Britain and the World
A number of international bodies have made similar efforts, highlighting many of the same risks, and taking arguably more aggressive stances against the wave of illicit activity:
- The World Health Organisation has released guidelines, instructing people to be aware that cybercriminals are attempting to impersonate trusted health authorities across the globe. It has warned the public that cybercriminals send fraudulent emails as well as messages on forums like WhatsApp in relation to COVID-19.
- The EU Commissioner for Justice and Consumers, following the common position endorsed by the CPC network, made a call to action by reaching out to various social media and technology companies requiring their cooperation in removing scams from their platforms. The companies responded to the Commissioner with a positive affirmation of call to action by extending their support in the prevention of cybercrime.
- In Europe, the EU Agency for Cybersecurity (ENISA) has also warned of a widespread increase in so-called 'phishing attacks'. In the UK alone, fraudsters exploiting COVID-19 fears have scammed £2m.
- To deal with the ubiquitous issue of online frauds related to the COVID-19 pandemic, the European Commission and Member State consumer protection authorities have launched a number of joint measures. On March 20, 2020, the Consumer Protection Cooperation Network authorities of the Member States, with the support of the Commission issued a common position on the most reported scams and unfair practices. The goal of this initiative is to raise awareness and assist online platforms in identifying illegal practices, take them down and prevent their resurgence.
- The Computer Emergency Response Team for the EU institutions, bodies and agencies (CERT-EU) has undertaken the necessary measures to assess the cyber aspects of the COVID-19 pandemic. A plan has been devised by CERT-EU, in the form of various Security Guidelines, to address any potential threat to EU Institutions, bodies and agencies in the realm of cybersecurity. The CERT-EU Security Guidelines aim to highlight the various elements of the plan and also provide a series of recommendations.
- Great Britain’s National Cyber Security Centre (NCSC) and the United States Cybersecurity and Infrastructure Security Agency (CISA, part of the Department of Homeland Security) and issued a joint alert. The joint alert highlights ongoing activity by advanced persistent threat (APT) groups against organizations involved in both national and international COVID-19 responses.

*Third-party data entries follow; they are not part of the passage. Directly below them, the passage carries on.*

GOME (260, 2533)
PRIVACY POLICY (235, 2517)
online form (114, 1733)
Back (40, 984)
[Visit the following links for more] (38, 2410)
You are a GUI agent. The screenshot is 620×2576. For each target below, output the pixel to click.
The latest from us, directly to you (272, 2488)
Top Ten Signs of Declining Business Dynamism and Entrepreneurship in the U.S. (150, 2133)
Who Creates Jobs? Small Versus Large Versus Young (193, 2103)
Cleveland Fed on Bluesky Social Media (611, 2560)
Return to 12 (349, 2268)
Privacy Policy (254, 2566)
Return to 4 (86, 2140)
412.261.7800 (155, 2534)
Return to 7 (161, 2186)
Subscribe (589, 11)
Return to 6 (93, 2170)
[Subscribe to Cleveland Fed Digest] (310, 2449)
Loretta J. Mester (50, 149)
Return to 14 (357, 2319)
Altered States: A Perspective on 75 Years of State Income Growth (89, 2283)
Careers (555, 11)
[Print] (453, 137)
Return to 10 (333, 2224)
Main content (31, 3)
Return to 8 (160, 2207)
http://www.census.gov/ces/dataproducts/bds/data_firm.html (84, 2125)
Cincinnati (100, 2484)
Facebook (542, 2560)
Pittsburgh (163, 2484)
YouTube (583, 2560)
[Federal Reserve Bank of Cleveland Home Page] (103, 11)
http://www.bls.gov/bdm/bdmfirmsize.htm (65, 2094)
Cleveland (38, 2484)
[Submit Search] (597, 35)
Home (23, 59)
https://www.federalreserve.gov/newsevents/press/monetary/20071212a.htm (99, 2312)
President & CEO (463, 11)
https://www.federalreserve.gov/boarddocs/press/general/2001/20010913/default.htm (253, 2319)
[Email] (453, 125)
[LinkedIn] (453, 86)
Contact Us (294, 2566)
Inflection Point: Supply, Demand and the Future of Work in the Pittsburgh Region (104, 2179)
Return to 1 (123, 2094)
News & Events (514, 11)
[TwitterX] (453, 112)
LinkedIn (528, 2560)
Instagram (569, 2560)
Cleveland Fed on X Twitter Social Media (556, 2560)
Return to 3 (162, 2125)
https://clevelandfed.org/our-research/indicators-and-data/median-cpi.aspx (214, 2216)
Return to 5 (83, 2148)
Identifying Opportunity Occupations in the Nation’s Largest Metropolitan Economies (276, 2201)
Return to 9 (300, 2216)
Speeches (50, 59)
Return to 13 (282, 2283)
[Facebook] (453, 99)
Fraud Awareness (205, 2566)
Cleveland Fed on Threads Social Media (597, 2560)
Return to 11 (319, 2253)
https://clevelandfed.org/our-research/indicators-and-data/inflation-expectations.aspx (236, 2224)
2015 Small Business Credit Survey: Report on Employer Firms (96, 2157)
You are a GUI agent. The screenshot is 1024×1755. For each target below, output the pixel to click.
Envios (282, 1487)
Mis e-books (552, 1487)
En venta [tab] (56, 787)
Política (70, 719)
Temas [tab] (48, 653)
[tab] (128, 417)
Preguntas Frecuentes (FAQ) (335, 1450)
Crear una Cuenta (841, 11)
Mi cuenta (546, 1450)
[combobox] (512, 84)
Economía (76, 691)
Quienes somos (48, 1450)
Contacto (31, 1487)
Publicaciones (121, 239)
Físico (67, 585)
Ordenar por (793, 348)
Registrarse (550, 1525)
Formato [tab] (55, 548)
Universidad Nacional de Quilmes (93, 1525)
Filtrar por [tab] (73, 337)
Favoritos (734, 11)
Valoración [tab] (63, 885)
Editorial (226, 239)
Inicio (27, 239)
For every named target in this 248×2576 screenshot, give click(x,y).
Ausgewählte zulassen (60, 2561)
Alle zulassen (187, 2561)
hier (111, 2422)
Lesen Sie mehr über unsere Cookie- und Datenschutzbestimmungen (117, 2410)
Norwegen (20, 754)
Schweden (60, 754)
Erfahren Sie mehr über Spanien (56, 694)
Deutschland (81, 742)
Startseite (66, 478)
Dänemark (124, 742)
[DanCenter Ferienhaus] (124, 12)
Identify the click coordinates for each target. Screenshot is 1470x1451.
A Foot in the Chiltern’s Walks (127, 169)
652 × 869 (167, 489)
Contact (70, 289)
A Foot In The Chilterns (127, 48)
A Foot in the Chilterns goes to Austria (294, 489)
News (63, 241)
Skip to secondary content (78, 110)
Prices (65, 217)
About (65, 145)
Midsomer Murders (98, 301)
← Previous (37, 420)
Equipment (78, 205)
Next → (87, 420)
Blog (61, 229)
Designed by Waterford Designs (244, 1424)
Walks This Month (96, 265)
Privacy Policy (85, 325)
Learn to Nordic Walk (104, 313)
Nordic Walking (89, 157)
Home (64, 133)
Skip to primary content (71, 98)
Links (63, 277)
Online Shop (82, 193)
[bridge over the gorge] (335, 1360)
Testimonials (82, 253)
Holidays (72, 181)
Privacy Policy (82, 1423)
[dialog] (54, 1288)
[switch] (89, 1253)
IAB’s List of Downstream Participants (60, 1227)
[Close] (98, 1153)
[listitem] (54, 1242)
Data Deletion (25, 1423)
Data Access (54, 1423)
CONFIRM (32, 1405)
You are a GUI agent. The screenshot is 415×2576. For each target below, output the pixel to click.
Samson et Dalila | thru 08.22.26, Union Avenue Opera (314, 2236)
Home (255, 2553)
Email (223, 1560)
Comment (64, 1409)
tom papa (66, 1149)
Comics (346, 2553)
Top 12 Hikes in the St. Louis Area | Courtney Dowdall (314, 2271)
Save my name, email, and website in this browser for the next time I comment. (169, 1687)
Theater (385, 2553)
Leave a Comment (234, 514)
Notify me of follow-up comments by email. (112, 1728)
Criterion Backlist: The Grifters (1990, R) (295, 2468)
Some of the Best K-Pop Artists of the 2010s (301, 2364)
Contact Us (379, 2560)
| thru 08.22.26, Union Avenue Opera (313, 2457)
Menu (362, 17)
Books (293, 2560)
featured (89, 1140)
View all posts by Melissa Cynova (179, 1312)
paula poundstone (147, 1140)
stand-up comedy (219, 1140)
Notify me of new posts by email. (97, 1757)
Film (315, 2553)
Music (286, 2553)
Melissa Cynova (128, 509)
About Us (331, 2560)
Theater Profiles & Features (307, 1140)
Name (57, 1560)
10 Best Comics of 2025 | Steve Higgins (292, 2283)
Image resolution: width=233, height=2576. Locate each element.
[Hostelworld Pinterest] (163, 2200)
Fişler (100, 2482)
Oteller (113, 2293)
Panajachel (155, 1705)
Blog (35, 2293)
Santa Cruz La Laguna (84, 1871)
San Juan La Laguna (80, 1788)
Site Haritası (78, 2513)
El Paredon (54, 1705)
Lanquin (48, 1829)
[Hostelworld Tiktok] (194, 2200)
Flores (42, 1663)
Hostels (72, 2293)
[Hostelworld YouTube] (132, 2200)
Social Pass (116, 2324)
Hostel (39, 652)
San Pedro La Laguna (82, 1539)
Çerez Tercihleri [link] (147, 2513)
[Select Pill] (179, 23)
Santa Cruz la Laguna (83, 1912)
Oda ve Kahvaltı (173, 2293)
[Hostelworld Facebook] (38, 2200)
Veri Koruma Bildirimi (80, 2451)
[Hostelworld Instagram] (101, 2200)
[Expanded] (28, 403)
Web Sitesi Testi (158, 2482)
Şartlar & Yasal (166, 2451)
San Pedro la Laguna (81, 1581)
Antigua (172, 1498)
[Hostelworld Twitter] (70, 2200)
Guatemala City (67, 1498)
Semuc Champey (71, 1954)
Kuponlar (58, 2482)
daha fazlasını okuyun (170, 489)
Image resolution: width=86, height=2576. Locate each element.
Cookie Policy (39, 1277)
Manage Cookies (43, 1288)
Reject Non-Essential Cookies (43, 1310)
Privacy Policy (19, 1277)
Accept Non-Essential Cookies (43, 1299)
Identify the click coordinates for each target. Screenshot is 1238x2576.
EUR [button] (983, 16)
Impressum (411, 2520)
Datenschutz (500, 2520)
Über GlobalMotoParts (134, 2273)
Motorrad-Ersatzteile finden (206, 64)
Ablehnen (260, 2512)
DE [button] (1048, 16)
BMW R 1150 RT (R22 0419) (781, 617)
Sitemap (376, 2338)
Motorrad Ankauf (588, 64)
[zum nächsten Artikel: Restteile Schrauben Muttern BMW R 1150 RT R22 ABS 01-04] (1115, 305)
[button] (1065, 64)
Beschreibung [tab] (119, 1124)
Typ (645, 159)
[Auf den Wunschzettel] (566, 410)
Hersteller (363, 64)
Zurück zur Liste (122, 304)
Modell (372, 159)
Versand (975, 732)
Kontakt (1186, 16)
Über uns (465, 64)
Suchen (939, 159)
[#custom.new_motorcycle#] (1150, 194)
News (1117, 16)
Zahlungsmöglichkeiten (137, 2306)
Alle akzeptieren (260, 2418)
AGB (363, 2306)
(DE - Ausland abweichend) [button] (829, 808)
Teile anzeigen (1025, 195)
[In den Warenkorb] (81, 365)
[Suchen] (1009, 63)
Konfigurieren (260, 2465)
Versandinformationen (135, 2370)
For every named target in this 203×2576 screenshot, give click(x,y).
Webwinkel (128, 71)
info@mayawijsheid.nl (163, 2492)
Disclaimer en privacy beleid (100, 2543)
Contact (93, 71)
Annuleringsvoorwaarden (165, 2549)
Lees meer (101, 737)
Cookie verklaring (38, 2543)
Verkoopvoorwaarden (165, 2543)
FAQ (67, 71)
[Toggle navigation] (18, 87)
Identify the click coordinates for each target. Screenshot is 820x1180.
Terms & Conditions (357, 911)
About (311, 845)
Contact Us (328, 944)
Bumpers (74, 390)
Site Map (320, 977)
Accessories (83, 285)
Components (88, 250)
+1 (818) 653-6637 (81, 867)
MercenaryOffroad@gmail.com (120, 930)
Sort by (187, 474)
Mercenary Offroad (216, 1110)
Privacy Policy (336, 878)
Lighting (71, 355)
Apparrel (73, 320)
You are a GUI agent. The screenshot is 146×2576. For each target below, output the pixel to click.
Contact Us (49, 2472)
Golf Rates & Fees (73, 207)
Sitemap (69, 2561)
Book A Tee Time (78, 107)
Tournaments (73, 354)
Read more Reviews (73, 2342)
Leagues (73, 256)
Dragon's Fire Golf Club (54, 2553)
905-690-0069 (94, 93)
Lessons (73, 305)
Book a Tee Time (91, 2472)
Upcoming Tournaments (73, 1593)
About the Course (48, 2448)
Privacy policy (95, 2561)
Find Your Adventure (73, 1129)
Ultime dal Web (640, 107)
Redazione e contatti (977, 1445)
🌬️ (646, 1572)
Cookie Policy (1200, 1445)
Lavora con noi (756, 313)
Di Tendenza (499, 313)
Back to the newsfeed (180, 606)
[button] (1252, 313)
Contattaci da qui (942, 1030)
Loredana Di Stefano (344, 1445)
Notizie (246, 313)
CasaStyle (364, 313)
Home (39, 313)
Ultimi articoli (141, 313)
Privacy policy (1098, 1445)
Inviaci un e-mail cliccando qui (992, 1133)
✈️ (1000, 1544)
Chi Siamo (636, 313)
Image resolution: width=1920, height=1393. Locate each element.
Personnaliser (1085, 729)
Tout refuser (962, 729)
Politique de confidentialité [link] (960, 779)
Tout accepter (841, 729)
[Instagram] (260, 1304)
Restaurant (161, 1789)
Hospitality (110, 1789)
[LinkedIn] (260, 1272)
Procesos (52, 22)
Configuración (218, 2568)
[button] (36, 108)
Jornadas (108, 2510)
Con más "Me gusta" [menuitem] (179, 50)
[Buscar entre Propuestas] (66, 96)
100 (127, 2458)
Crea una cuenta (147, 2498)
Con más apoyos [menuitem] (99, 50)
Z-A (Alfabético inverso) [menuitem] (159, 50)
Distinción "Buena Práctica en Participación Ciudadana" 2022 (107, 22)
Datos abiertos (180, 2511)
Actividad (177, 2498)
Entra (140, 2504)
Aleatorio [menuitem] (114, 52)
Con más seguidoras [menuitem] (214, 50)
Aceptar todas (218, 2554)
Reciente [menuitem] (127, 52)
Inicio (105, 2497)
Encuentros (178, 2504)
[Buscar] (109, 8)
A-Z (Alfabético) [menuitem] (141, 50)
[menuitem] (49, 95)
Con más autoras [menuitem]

The primary targets are healthcare bodies, pharmaceutical companies, academia, medical research organizations, and local governments.
Is it working?
It’s difficult to assess the extent to which these actions are affecting the overall picture. Some studies suggest that cyber attacks peaked in March and began trailing off—long before many of the advisories and actions we describe above. Microsoft attributes the decline, at least in part, to a successful game of catch-up by IT professionals to harden companies’ defences. Nonetheless, 12 million attacks are still occurring daily, an increase of 20% over February 2020. So the threat remains constant. One assumes that all this activity by various global agencies is at least raising the median level of threat awareness and consumer and business sophistication. This is surely a positive development, which future studies will presumably quantify.
Note: Developments in the COVID-19-related malicious cyber activity are rapidly changing. We recommend all individuals and organizations to remain vigilant and take proactive steps to protect themselves. Our dedicated Cybersecurity and Privacy Team is available to assist your business and employees with COVID-19-related questions.
 The Consumer Protection Cooperation (CPC) network consists of authorities responsible for enforcing EU consumer protection laws to protect consumers’ interests in EU and EEA countries.